Ethnicity in virtual worlds is not black or white issue (forgive the pun) as everyone has a different goal. Developers have a product that’s created around a series of parameters, such as genre, themes, setting and the end result for it’s users. Users have their own goals as well, is the virtual world they are in purely for entertainment, making new friends, socializing, business, or exploratory. “The Goal” represents what the user wants to do, and what the developer will allow them to do.

On the developer side, the goal of World of Warcraft is to beat things with sticks to get bigger sticks to beat bigger things; in Second Life the goal is to provide a platform that encourages user creativity. For the user, it goal can be quite different, in WoW stick beating is the predominant goal, however so is socializing. Within Second Life, the goal is up to the imagination of the user.

“The Goal” also factors into avatar ethnicity.

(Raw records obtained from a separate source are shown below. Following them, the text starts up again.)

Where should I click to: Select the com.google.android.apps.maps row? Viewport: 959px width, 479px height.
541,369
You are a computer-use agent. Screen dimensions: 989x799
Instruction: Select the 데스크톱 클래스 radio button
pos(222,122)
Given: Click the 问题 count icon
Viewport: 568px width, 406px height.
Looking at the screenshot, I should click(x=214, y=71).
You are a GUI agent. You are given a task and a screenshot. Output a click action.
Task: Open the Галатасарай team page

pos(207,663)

In Warcraft you have the choice to be several different races (Elf, Goblin, Gnome, Human); ethnic choice is not the first concern. Each race has its own abilities that helps or hinders certain game play and has priority over the the color of an avatars skin. In Second Life, ethnic identity is a pretty high priority, next to gender. If your using Second Life as a business application and want to represent your real self, your gender, clothing, body shape and ethnicity would probably be similar. On the other hand, if Second Life is more of a game or fantasy world, you may not even choose to be human, maybe a cube or some sort of dragon, or even a machine. “The Goal” of each individual is based on their perception of the virtual world.

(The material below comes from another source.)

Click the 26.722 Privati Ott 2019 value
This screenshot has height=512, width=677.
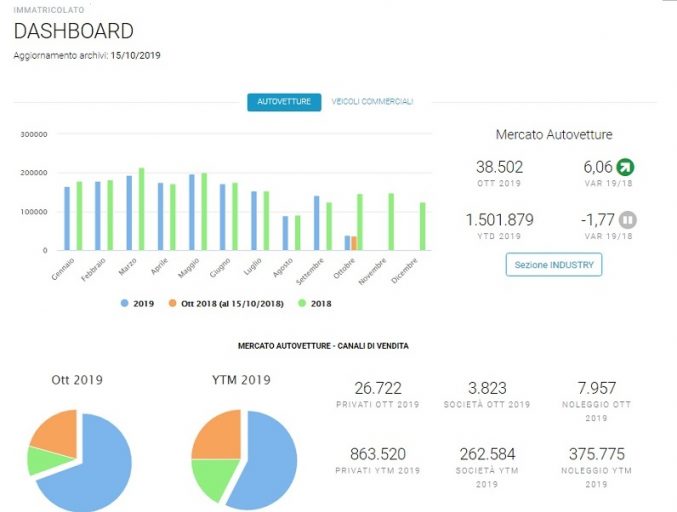point(378,388)
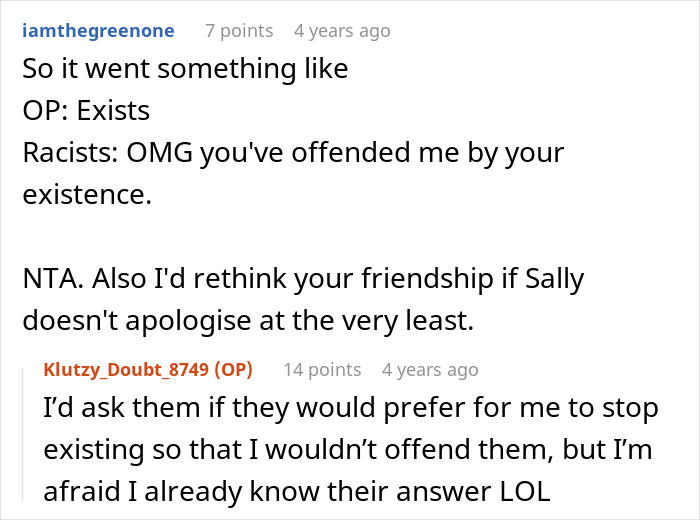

There’s a lot more that can be said about ethnicity and virtual worlds. Many of it stems from current social and cultural aspects. When I started writing this post, I wanted to harp about the lack of ethnic choices many MMO’s seem to have, however before doing that I realized I had to take a look at the larger picture. Why does it seem there are the lack of these ethnic choices? Do they exist? Most importantly why?

Ethnicity is an important aspect to many people’s identity, I wonder how this issue is viewed not just by users but also developers.

2 thoughts on “Exploring Ethnic Representation in Virtual Worlds

  1. Nexeus I think you worry too much and aren’t giving people an opportunity to be free of ethnic bias – you seem to see it everywhere, but I think you need to take a deep breath and “let it all go” when you log on. Let all your RL tensions and insecurities go, leave them at the log on screen and just be yourself – the yourself that exists inside.

    I don’t agree with all your sweeping statements that racial identity is important in SL – it’s only important if you let it be. I can see it’s important to you, but I’ve never met anyone in SL who said or acted like it was important to them. But since it is important to you, why don’t you try spending some time in a skin that cannot have any ethnic bias attached to it? Blue skin (for example) looks very striking on men and yet you won’t be judged on your RL ethnicity, age or body shape just because you’re blue and you will be free to be yourself.

    I spend a lot of time in SL in a blue skin (and other colours too) and no one cares about my RL ethnicity. It’s a total non-issue that has never been raised once. They just take me as I am (because they have to) and it’s very liberating mentally.

    Come on – give it a try.

    Faerie (who will be spending this week in SL as a blue mermaid).

  2. The points Nexeus makes are significant. Ethnicity is always an issue for people of color, either in rejecting it or embracing it. This is true in SL as it is in RL. Many times whites cannot appreciate the significance of the issue because they do not generally associate whiteness with group identity. For people of color, even if they reject group identity, it will be “assigned” to them by others who see them as belonging to a group. Finally for whites it is much less a problem because their images are EVERYWHERE. This is not true for people of color, particularly for avatars of color who must hunt hard to find images that reflect them. It doesn’t mean we don’t enjoy the game. It just means we have to adapt the game so that our reality is recognized within it, just as the realities of others are. Thanks for the post Nexeus.